■ **Exercise**: Output the lines of the listing as a JSON array of strings, one string per line and blank lines omitted, starting at the line that contains "This screenshot has width=422, height=434." and ending after the line that contains "point(80,150)". Leave the pictures out.

--- BEGIN Given data ---

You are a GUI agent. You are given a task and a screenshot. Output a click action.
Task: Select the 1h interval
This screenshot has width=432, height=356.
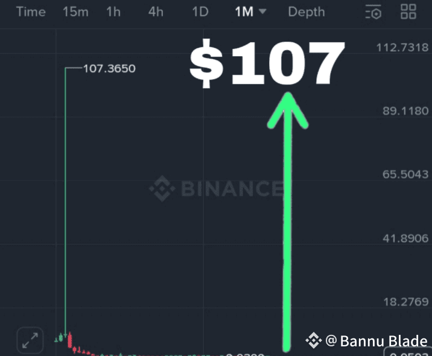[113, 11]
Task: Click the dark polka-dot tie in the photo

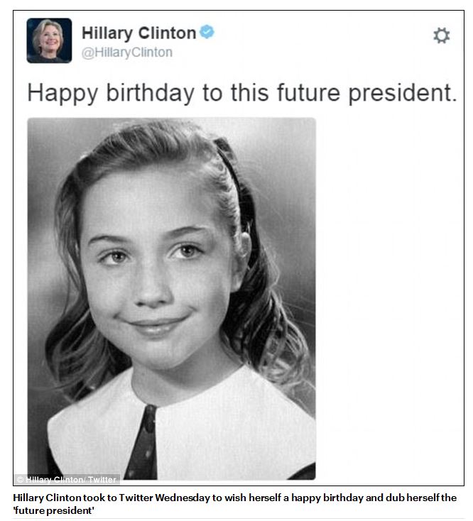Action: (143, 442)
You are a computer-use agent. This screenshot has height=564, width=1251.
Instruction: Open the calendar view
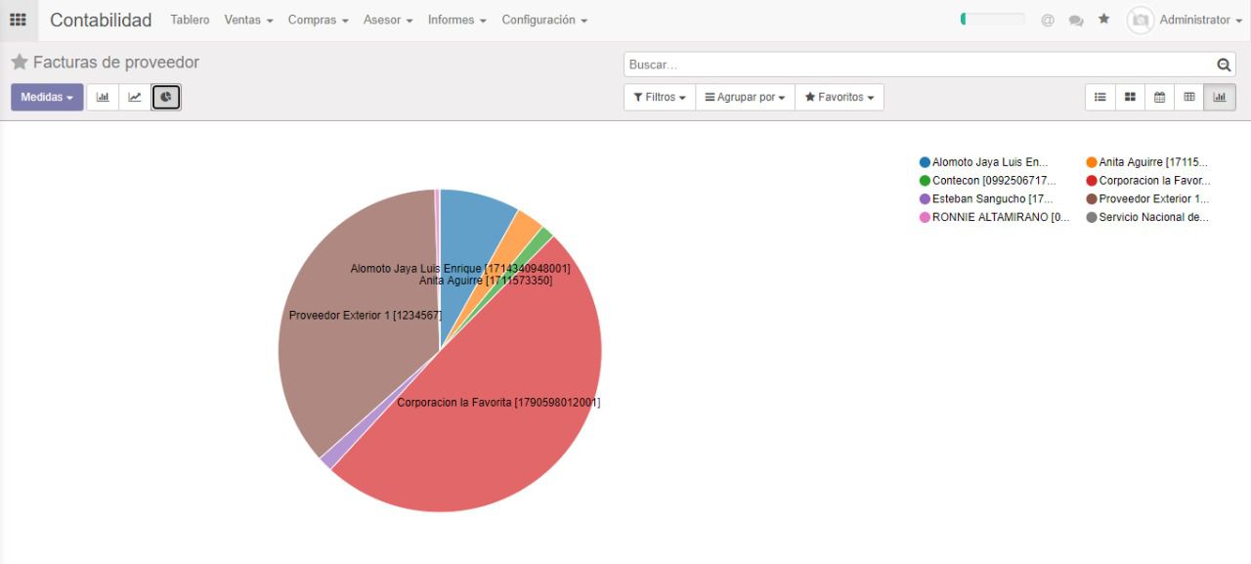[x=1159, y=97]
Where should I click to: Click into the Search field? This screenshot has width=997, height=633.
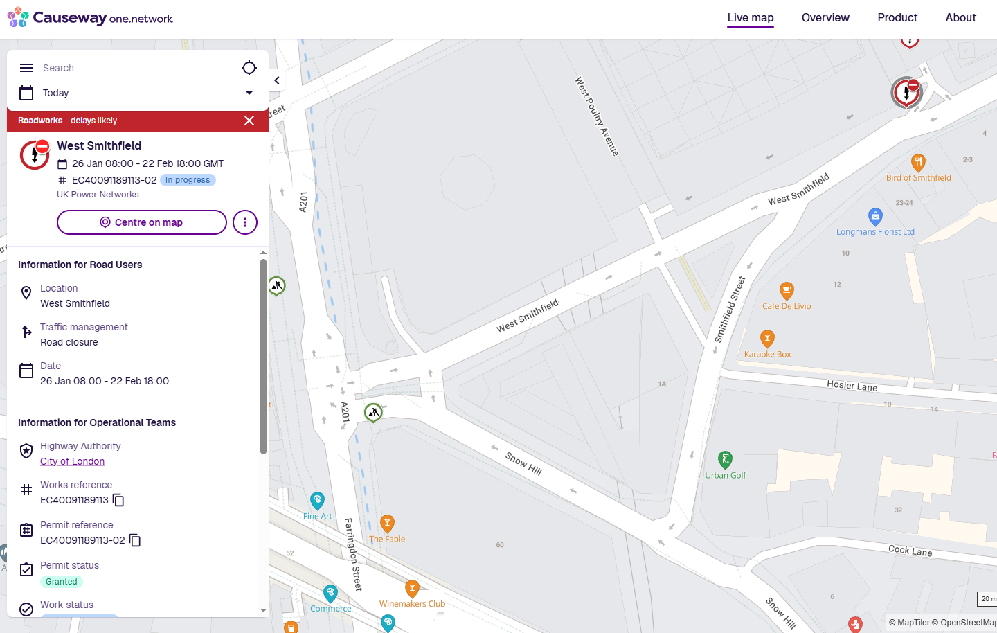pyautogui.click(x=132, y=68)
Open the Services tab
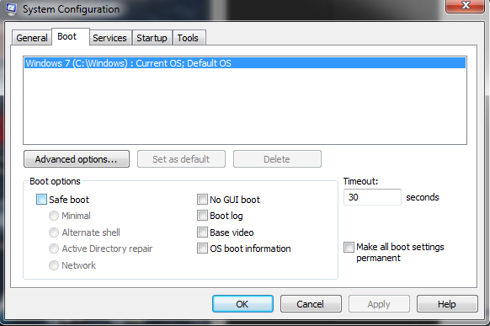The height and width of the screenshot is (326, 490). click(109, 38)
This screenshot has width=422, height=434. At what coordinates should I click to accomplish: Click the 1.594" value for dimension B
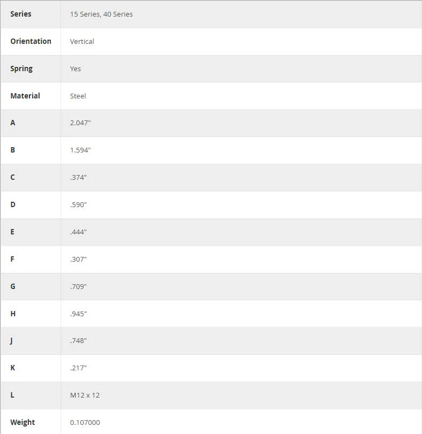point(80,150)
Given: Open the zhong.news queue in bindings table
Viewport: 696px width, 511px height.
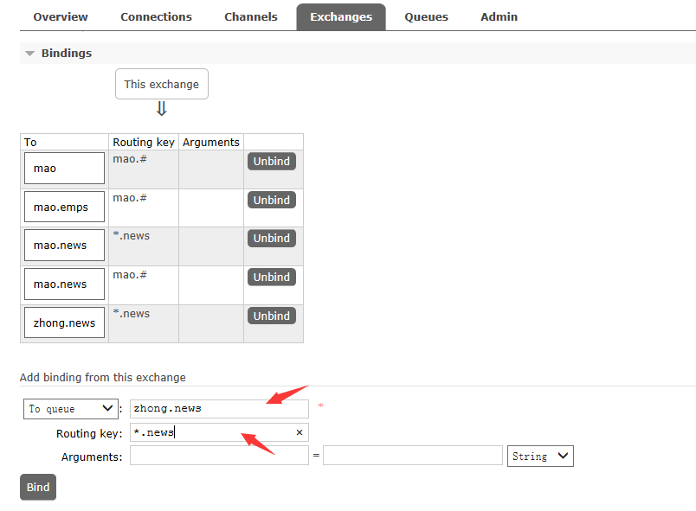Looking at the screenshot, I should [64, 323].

--- END Given data ---
--- BEGIN Given data ---

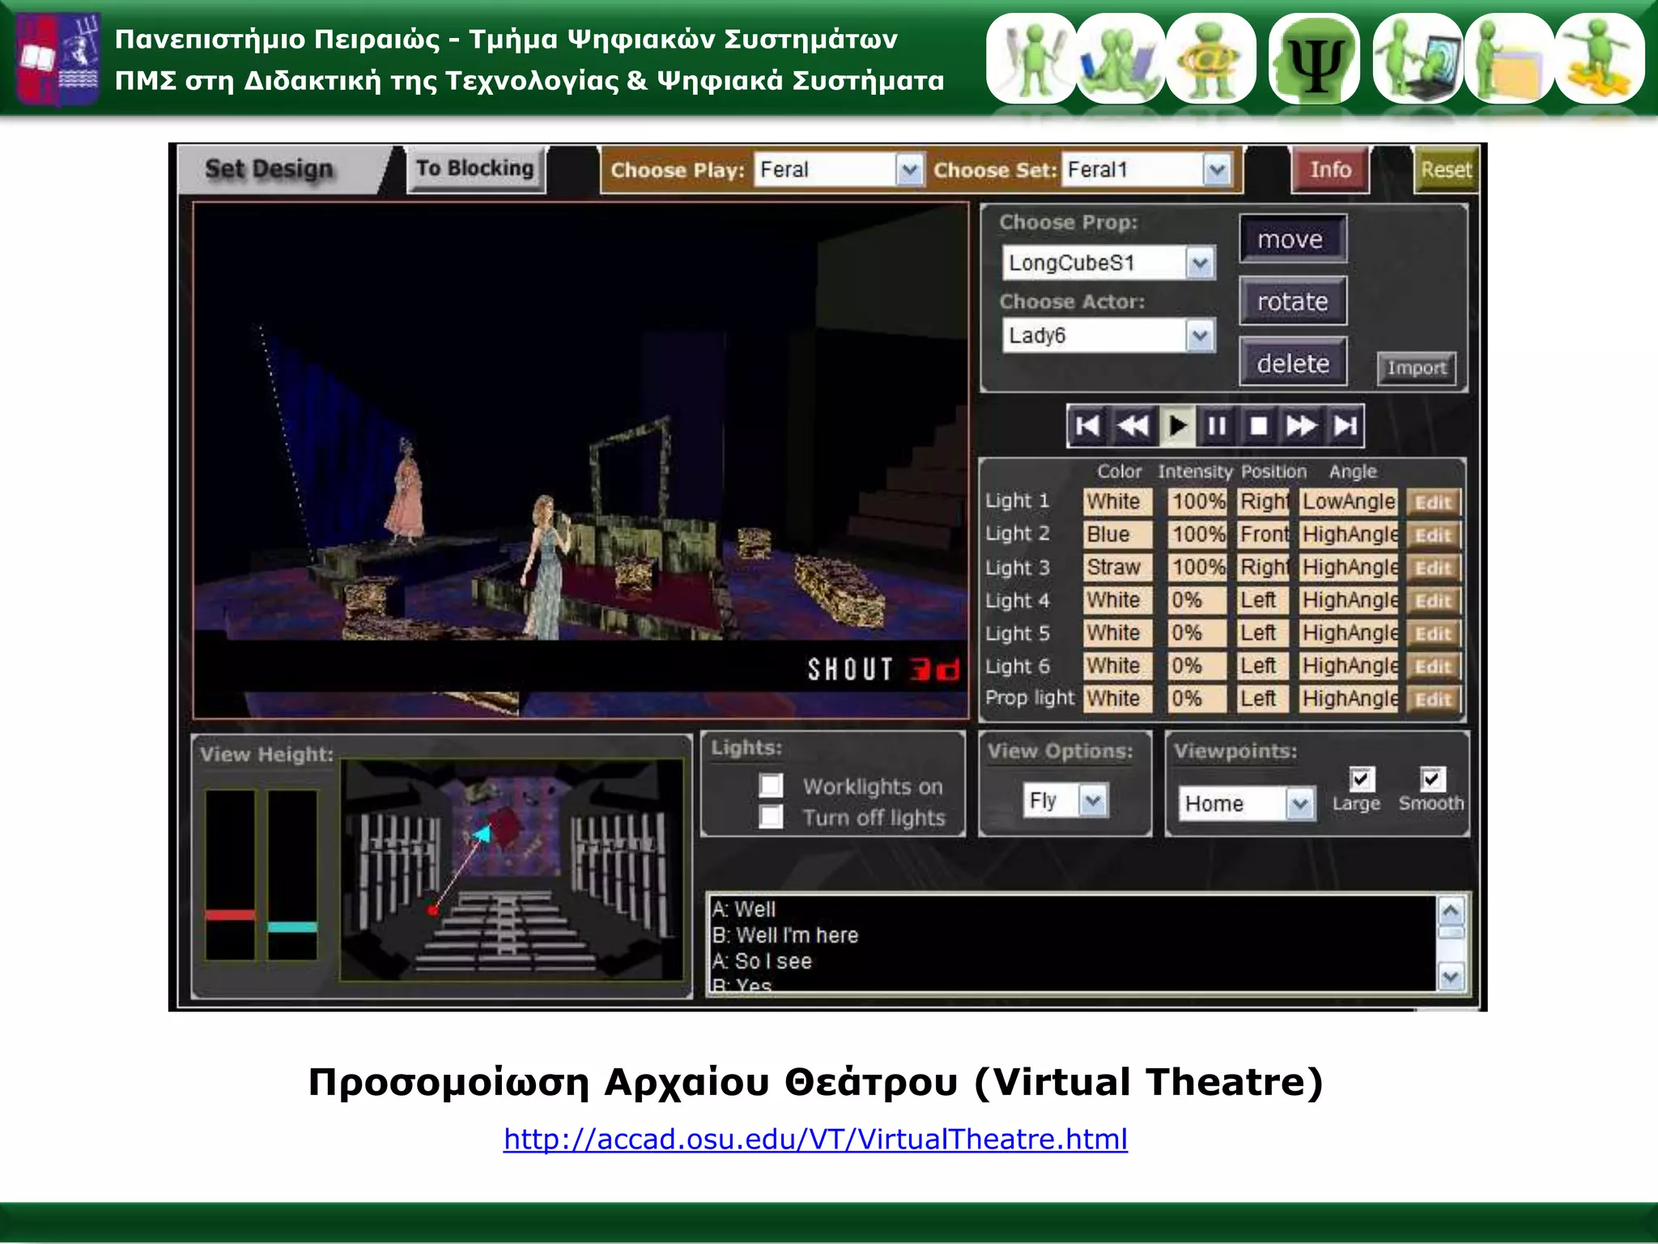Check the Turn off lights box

--- END Given data ---

■ **Solution below**:
[
  "This screenshot has width=422, height=434. At what coordinates should I click to accomplish: Click the 1.594\" value for dimension B",
  "point(80,150)"
]